Order Defect Rate (ODR) is an Amazon seller-performance metric that measures the percentage of your orders that received a defect over a given period. A "defect" includes negative feedback, an A-to-z Guarantee claim, or a service credit-card chargeback. A high ODR puts your selling account at risk.

Last updated: June 2026

Key facts

  • ODR combines several defect types — negative feedback, A-to-z claims and chargebacks — into one percentage of orders.
  • Amazon publishes a target of keeping ODR below 1%, and breaching it can lead to account review or suspension.
  • ODR is a trailing metric measured over a rolling window, so a cluster of bad orders can affect it for weeks.
  • Fulfilment reliability, accurate listings and responsive customer service are the main levers for keeping ODR low.

What counts toward Order Defect Rate

Order Defect Rate rolls up the most serious negative outcomes an order can have. Three things typically count as a defect: negative customer feedback (a one- or two-star seller rating), an A-to-z Guarantee claim (where a buyer escalates a problem to Amazon), and a service chargeback (where the buyer disputes the charge with their card issuer for a service-related reason). If any of these attaches to an order, that order is counted as defective.

The rate is then the number of orders with at least one defect divided by the total number of orders in the measurement window, expressed as a percentage. Because it is a ratio, low-volume sellers feel each defect more sharply — a single bad order represents a larger share of a small order count.

ODR is measured over a rolling period rather than a single day, so it reflects recent performance rather than a one-off event. That smoothing cuts both ways: a good run gradually improves it, but a cluster of problems can keep it elevated for weeks even after you fix the underlying issue.

Why ODR matters and the 1% target

ODR is one of the headline metrics Amazon uses to judge whether a seller is providing an acceptable customer experience. Amazon publishes a widely cited target of keeping ODR below 1%. Crossing that threshold can trigger a performance review, warnings, or in serious cases suspension of selling privileges — which is why ODR is watched so closely.
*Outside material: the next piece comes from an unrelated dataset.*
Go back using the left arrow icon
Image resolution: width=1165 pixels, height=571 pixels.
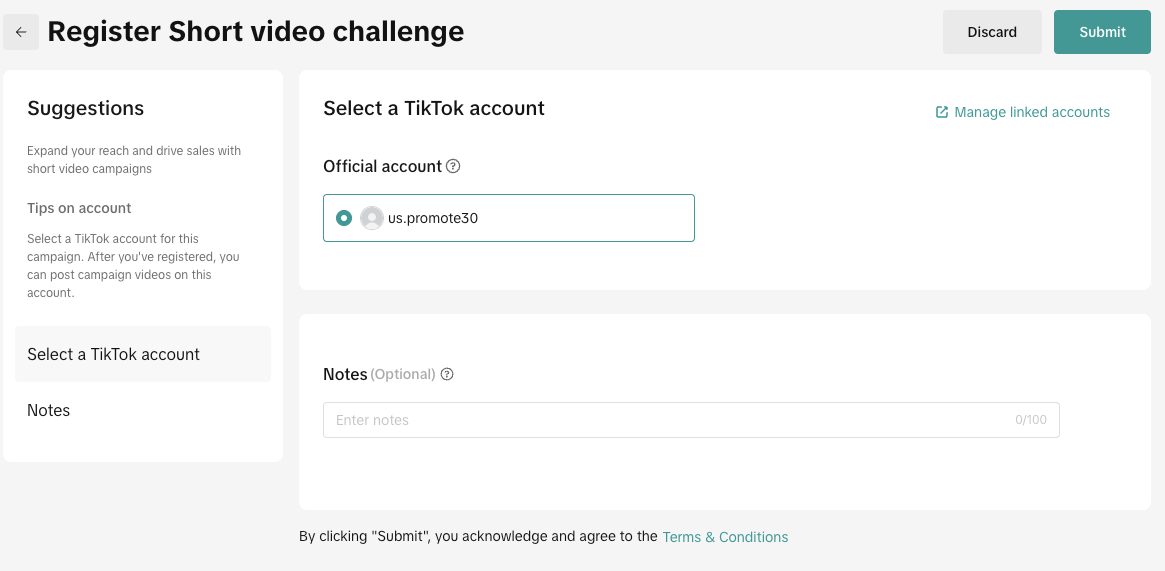tap(21, 32)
Because the consequences are severe, treating ODR as an early-warning signal rather than a problem to fix after the fact is the safer approach. A rising ODR usually points to an underlying issue — a product quality problem, a fulfilment bottleneck, or a misleading listing — that is generating unhappy customers before it shows up as an account threat.
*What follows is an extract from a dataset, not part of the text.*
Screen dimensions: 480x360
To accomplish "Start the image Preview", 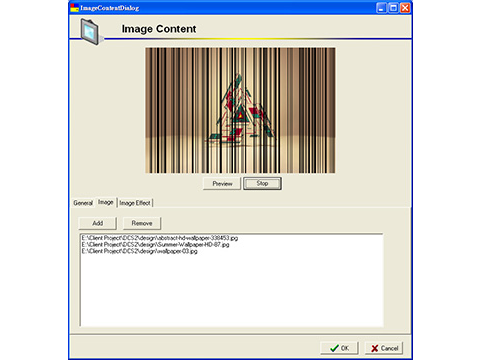I will [x=222, y=184].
Keeping ODR low across marketplaces

The practical levers for ODR are consistent. Ship on time and reliably, because late or failed deliveries are a leading cause of negative feedback and claims. Keep listings accurate, so customers receive what the listing promised and have no reason to complain. Respond quickly and helpfully to buyer messages, since many disputes can be resolved before they escalate into a defect.
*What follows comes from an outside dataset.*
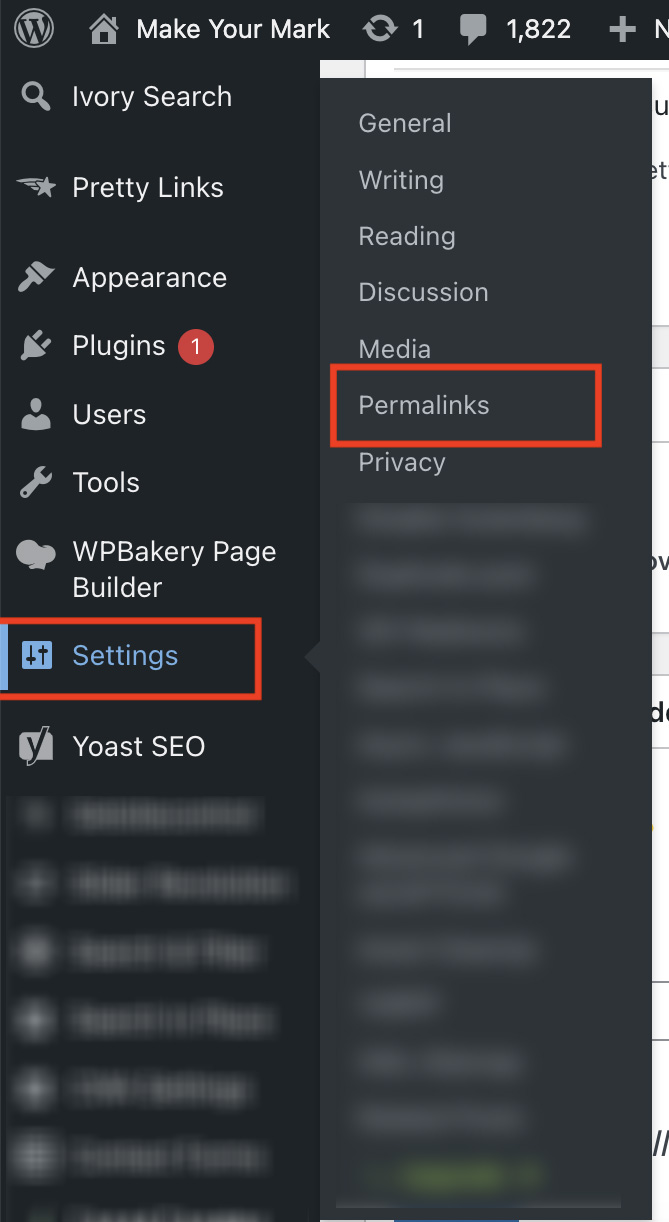Go to Media settings

(x=394, y=349)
For multichannel sellers, the same discipline applies on every marketplace — most operate an equivalent seller-performance regime, even if the exact metric names differ. Accurate cross-channel inventory prevents overselling and the cancellations and late shipments that follow, which protects defect-style metrics everywhere you sell at once.

Example

A seller has 1,000 orders in the measurement window. Of those, 4 received negative feedback, 3 led to A-to-z claims and 1 to a chargeback, with no overlap — 8 defective orders in total. The Order Defect Rate is 8 / 1,000 = 0.8%, just under Amazon's 1% target but close enough to warrant attention.

Why it matters for marketplace sellers

  • ODR is a core account-health metric, so keeping it below the 1% target directly protects your right to sell on Amazon.
  • Late or failed deliveries are a leading source of defects, making reliable fulfilment the single biggest lever on ODR.
  • Because ODR is a rolling ratio, low-volume sellers are hit harder by each bad order and should act on early warning signs.
  • Accurate inventory sync across channels prevents the cancellations and late shipments that drive up defect metrics everywhere at once.